- _Required action_:
In the text about Shelbourne's 2004 European campaign, which opponent did Shelbourne face in the first qualifying round?

- _Text under study_:
===============

In anticipation of the important European ties looming large for Shamrock Rovers, Sligo Rovers and St. Patrick’s Athletic this week, we’re going to revisit the best continental campaign ever waged by an Irish club, when Shelbourne went from Reykjavik to the Riazor in 2004.
Back then, progressing from the Champions League third qualifying round advanced teams into the group stages. Nowadays, another tie, the play-off round, awaits the winners of the third qualifying round and this year the likes of Arsenal and Bayern Munich will have to fight it out in the play-off round to reach the group stages. In ’04, Shelbourne became the first ever Irish club to reach the third qualifying round.
This season Shamrock Rovers have matched that feat, although another round lies in between them and the group stages, should they find a way past FC Copenhagen in Tallaght. Since Shelbourne’s accomplishments came under the old format, their European campaign represents the closest an Irish side has ever come to reaching the group stages of the Champions League, although Shamrock Rovers may have something to say about that should they overturn their one goal deficit against FC Copenhagen in Tallaght.
(Click here to read how the Irish clubs performed in Europe last week.)
Shelbourne won their 11th league title in 2003, their third such success in four seasons. During those seasons the club experienced mixed fortunes in Europe. In ’99 they briefly looked like causing an upset against Rangers in the UEFA Cup before capitulating. They reached the second qualification round of the Champions League in ’00, but Rosenborg effectively ended the tie in the first leg, scoring three away goals in Tolka Park. Shels proceeded to fall at the first hurdle against Danish side Brondby, Maltese minnows Hibernians and NK Olimpija in the following years. The 11th title win ensured the club’s entry to the first qualifying round of the Champions League for the 2004-05 edition of the tournament.
A restructuring of the qualifying rounds, coupled with Ireland’s decent standing in the coefficient rankings, allows the League of Ireland champions to now enter at the second qualifying round, which is the stage Shamrock Rovers entered at this year. But in ’04, Shelbourne had to face a tricky first qualifying round match against KR Reykjavik, Iceland’s most successful football club.
In the first leg over in Iceland, two goals in the ten minutes that followed the half-time interval looked like subjecting Shelbourne to another first round exit. However Alan Moore, Shels’ new left winger with eight international caps for Ireland and over 100 appearances for Middlesbrough, scored a vital away goal in the 83rd minute. Just three minutes later the turnaround was complete when an own goal brought the game to 2-2, giving Shels the lead by away goals. Seven days later in Tolka Park the Reds held the game at 0-0 to progress to the second round and set up a tie against Croatian outfit Hajduk Split.

===============

Collected data:
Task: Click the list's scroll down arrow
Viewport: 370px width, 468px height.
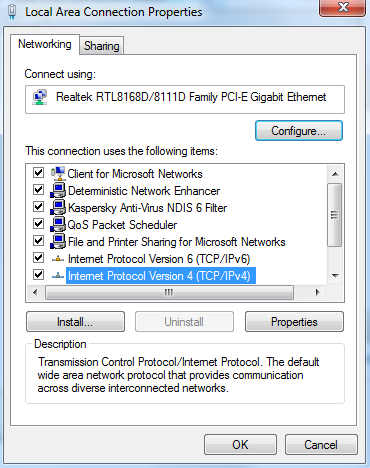Action: 335,276
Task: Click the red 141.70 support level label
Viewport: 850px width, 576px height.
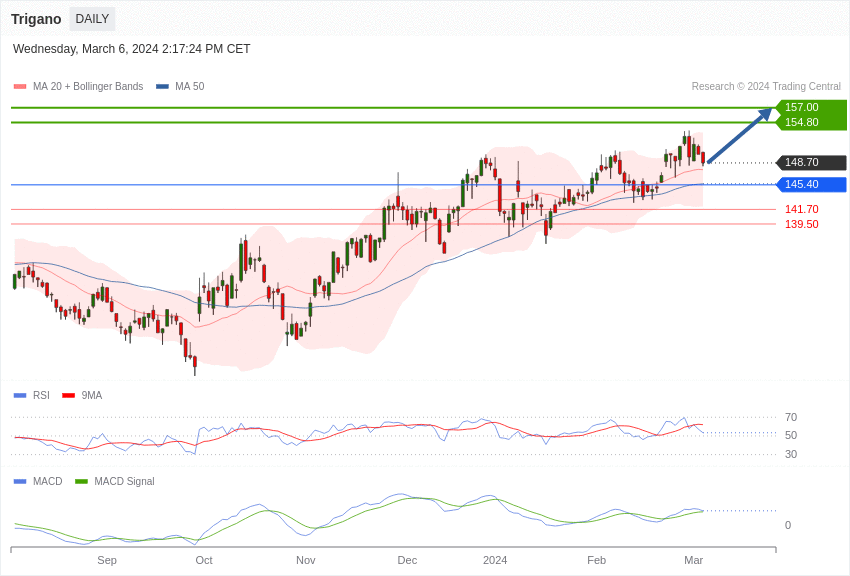Action: pos(801,209)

===============

- _Task solution_:
KR Reykjavik, Iceland's most successful football club.